The most significant element of electricity deregulation is the idea of "wheeling." Wheeling, loosely defined, is the purchase of electricity from one utility, which is then transmitted (or "wheeled") to the buyer through the transmission and distribution systems owned by another utility. Wheeling is often used as a buzzword for retail competition, and a parallel can be drawn between wheeling power from a distant producer through the local utility and choosing a long-distance telephone carrier independent from the local telephone company.
What Went Wrong
Industry analysts claim current regulatory policies, most importantly cost-based pricing models, have encouraged waste in the electricity industry — waste that customers are forced to pay for.
Furthermore, critics claim that power buyers are trapped into supporting ideological political agendas, such as so-called "green power" and rate subsidies for older consumers. Deregulation and free-market competition is thought to be the only realistic way to remove unwanted baggage from the existing system.

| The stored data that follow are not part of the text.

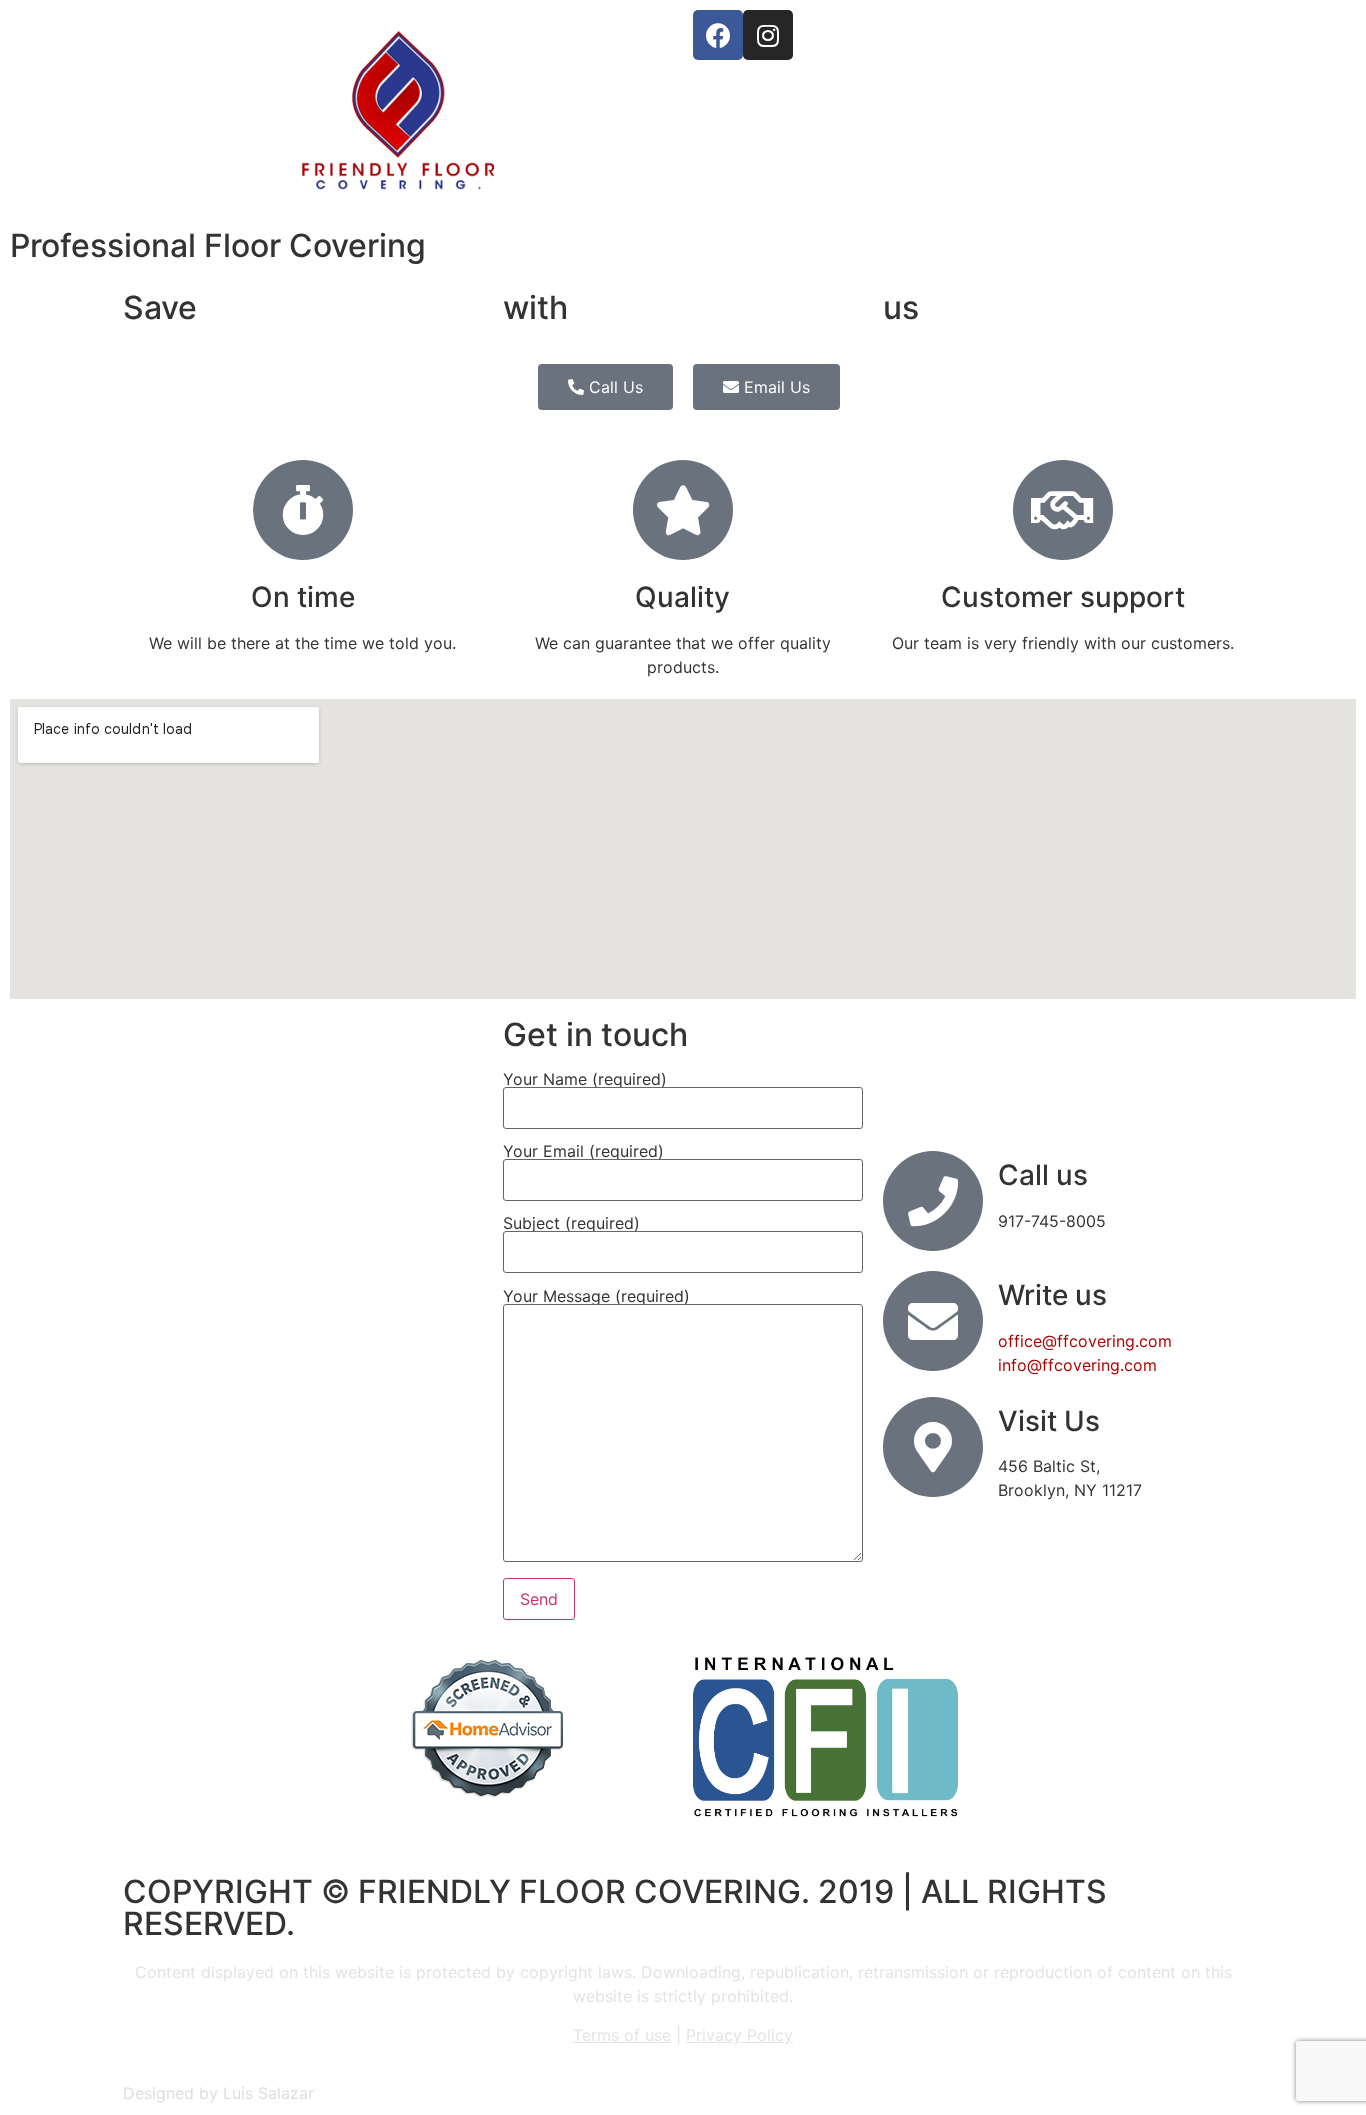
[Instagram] (768, 35)
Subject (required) (571, 1224)
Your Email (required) (583, 1152)
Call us (1043, 1175)
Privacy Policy (739, 2035)
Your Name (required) (585, 1080)
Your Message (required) (596, 1297)
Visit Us (1049, 1421)
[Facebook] (718, 35)
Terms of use (622, 2035)
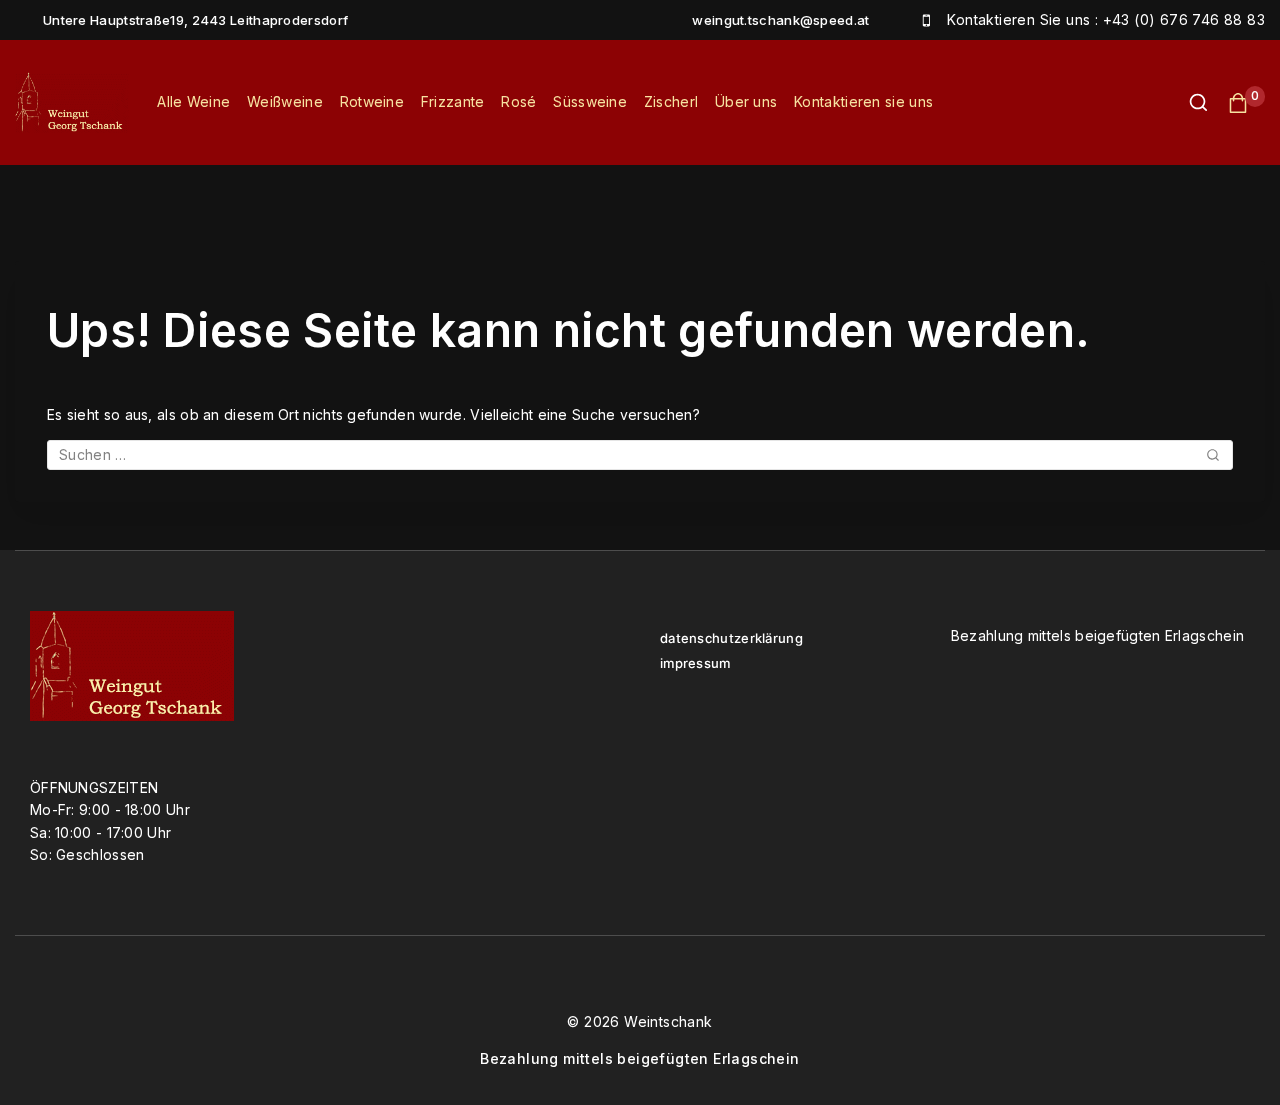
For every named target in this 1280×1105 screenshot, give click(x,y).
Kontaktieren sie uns (863, 101)
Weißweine (285, 101)
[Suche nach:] (640, 454)
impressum (695, 663)
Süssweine (590, 101)
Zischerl (671, 101)
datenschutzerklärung (731, 638)
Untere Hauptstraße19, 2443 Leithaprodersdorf (195, 20)
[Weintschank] (72, 102)
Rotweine (372, 101)
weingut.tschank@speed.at (780, 20)
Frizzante (453, 101)
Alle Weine (193, 101)
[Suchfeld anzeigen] (1188, 102)
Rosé (518, 101)
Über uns (746, 101)
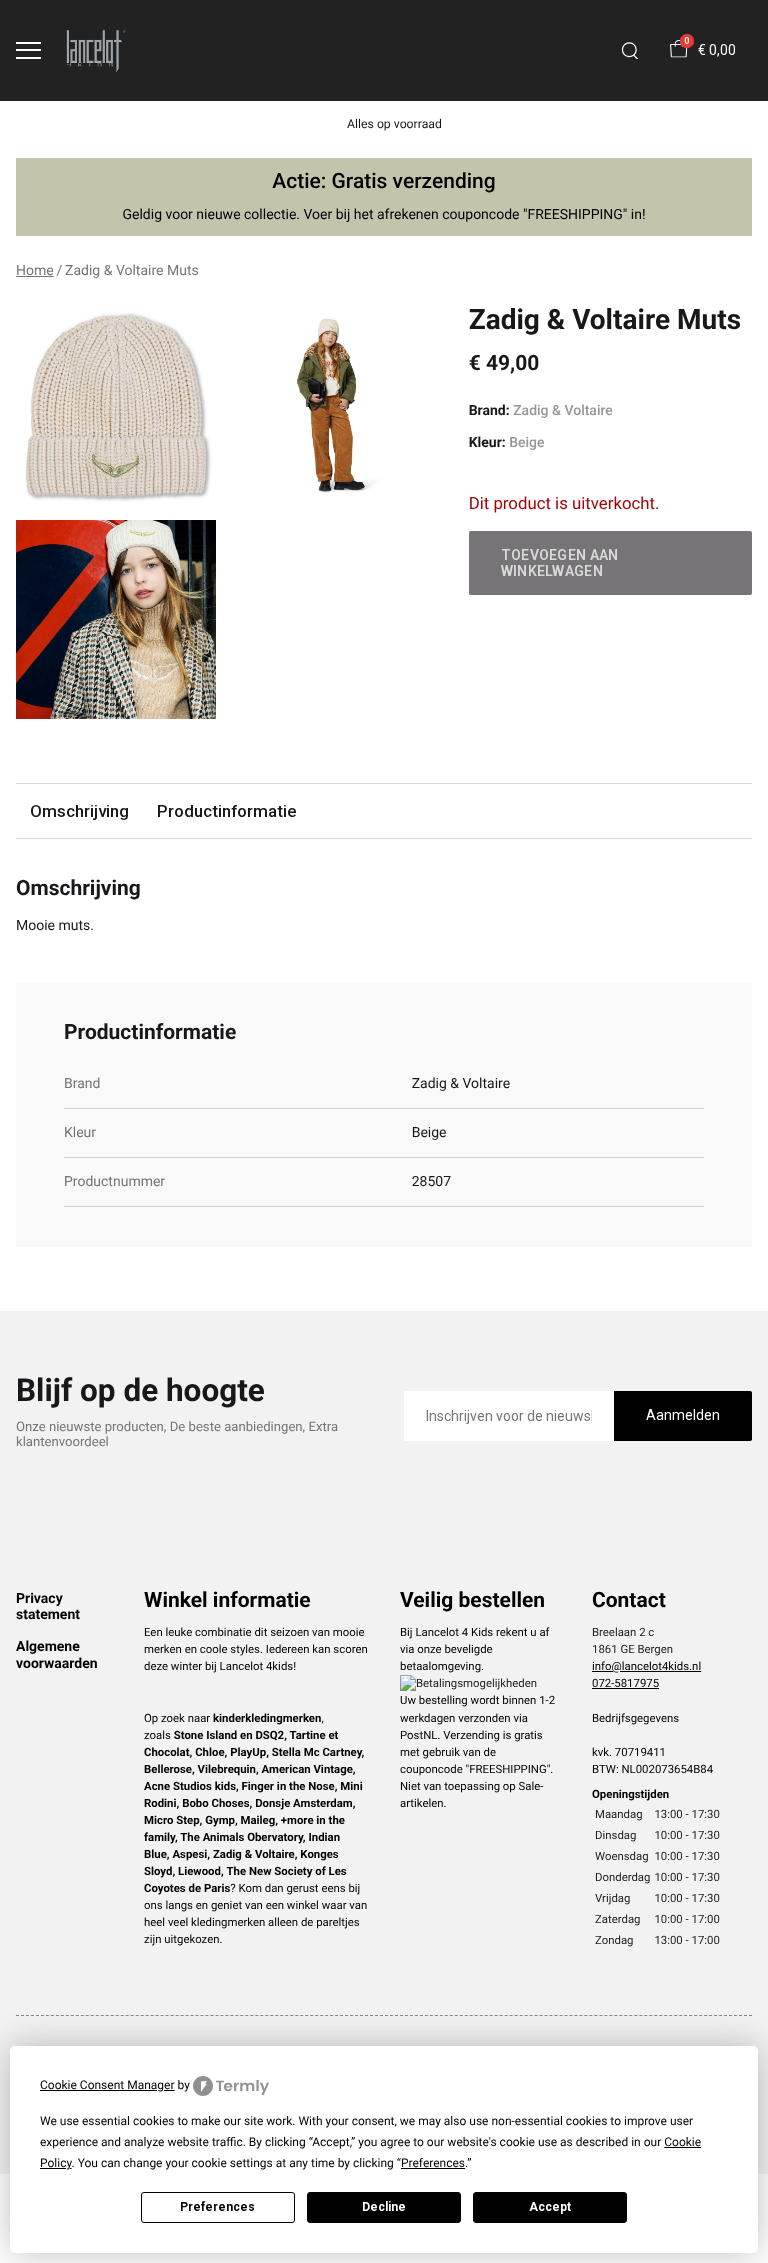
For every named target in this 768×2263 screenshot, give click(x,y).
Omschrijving (79, 811)
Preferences (217, 2207)
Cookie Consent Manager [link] (107, 2085)
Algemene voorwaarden (57, 1655)
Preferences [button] (433, 2163)
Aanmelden (683, 1415)
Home (35, 271)
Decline (384, 2207)
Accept (550, 2207)
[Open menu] (28, 50)
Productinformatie (226, 811)
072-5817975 (625, 1683)
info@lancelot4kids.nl (646, 1666)
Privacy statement (48, 1607)
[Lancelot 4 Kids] (96, 50)
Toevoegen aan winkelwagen (560, 563)
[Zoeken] (630, 51)
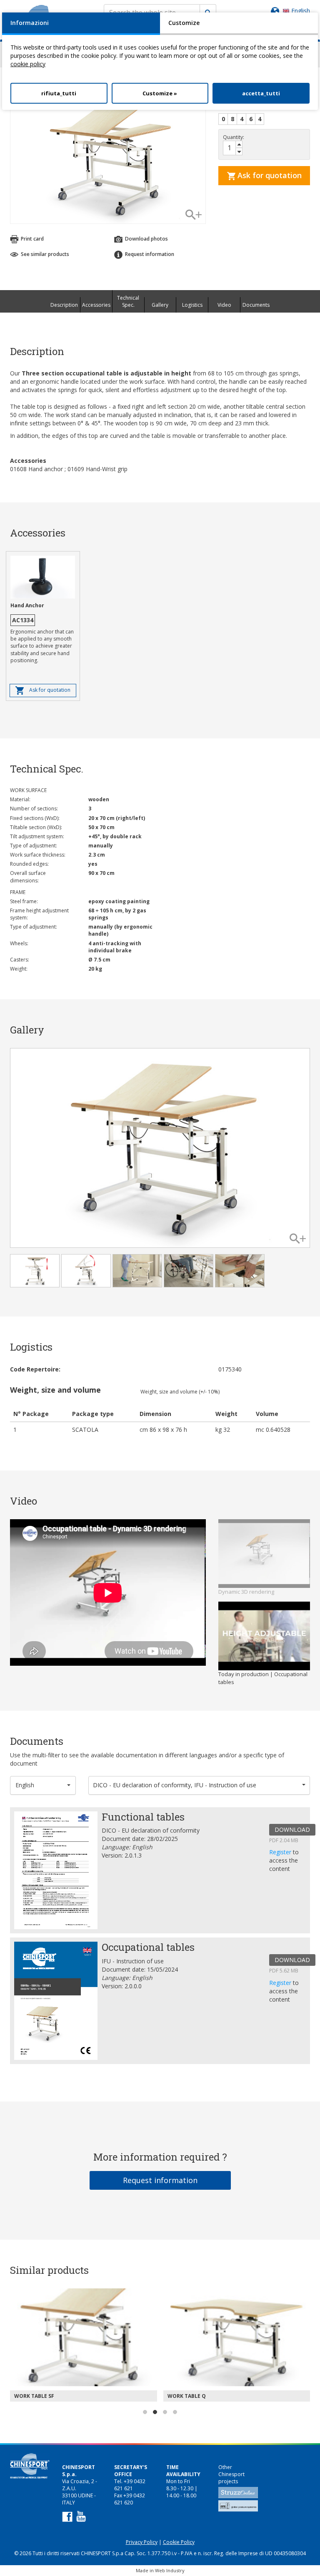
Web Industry (170, 2570)
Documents (256, 304)
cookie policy (27, 64)
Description (64, 304)
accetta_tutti (261, 93)
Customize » (159, 93)
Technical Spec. (128, 301)
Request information (160, 2180)
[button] (43, 1785)
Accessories (96, 304)
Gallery (160, 304)
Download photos (146, 238)
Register (281, 1852)
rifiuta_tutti (58, 93)
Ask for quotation (268, 175)
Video (224, 304)
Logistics (192, 304)
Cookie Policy (179, 2542)
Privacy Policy (142, 2542)
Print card (32, 238)
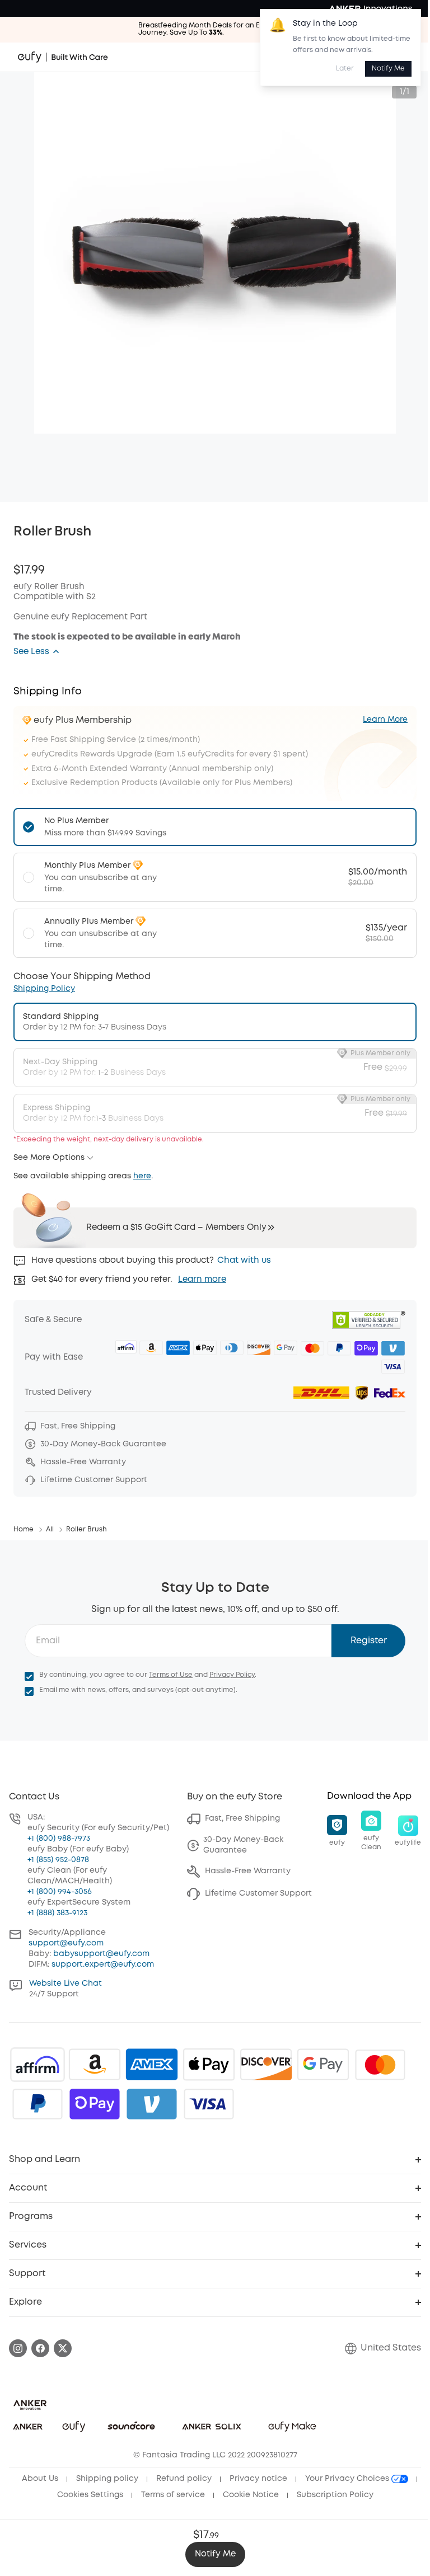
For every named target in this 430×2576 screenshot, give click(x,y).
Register (368, 1641)
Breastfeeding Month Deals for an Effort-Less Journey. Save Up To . (215, 29)
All (50, 1529)
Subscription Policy (335, 2495)
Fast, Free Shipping (242, 1818)
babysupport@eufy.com (101, 1953)
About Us (40, 2478)
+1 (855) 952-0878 (58, 1859)
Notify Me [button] (215, 2554)
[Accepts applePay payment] (208, 2064)
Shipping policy (107, 2478)
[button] (36, 652)
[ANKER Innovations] (370, 8)
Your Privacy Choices (348, 2478)
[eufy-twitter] (63, 2348)
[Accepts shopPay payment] (94, 2103)
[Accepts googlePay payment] (323, 2064)
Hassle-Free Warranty (248, 1871)
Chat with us (244, 1261)
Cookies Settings (90, 2495)
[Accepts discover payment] (266, 2064)
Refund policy (184, 2478)
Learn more (202, 1280)
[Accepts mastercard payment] (380, 2064)
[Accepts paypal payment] (37, 2103)
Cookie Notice (251, 2495)
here (142, 1176)
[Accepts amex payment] (151, 2064)
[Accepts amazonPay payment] (94, 2064)
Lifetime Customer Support (258, 1893)
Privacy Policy (232, 1675)
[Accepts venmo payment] (151, 2103)
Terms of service (173, 2495)
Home (23, 1529)
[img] (37, 2064)
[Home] (63, 57)
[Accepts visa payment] (208, 2103)
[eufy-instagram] (18, 2348)
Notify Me (388, 68)
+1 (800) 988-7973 (58, 1838)
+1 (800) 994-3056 (59, 1891)
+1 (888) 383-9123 (57, 1913)
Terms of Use (171, 1675)
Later (345, 68)
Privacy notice (258, 2478)
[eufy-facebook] (40, 2348)
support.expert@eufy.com (103, 1964)
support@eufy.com (66, 1943)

In order for wheeling to work, the three elements of electricity service must be separated, or "unbundled," into individual components. These cost components are: generation (the production of electricity), transmission (the moving of electricity from one place to another) and distribution (the dispersal of power to end users). Current proposals would remove many of the restrictions placed upon generation, although transmission and distribution functions would remain heavily regulated.
Another important issue in the deregulation debate is what to do with "stranded costs." These costs represent unfavorable power purchase contracts or outdated and inefficient equipment which would have to be written off or expensed down to market value under a competitive environment. These costs could theoretically make a utility uncompetitive and drive it out of business. Utilities want to be able to recover these costs in full because regulators originally approved them. Consumer groups feel that they represent bad choices, and customers should not get the bill. Many states considering de-regulation have decided to allow at least partial recovery of these costs.
Nevada is in good shape for the coming of electrical market competition, although there are differences between the north and the south of the state. The north will likely feel little adverse impact from competition, because Sierra Pacific Power Company has historically done a good job of controlling costs. Nevada Power Company in the south, however, has allowed cross-subsidy of consumer classes and has had difficulty reacting to growth in their service area, meaning that adjustments to competition there will be harsher. On the whole, the coming of electrical competition to Nevada may require additional investment in transmission infrastructure before the full benefits of deregulation can be realized.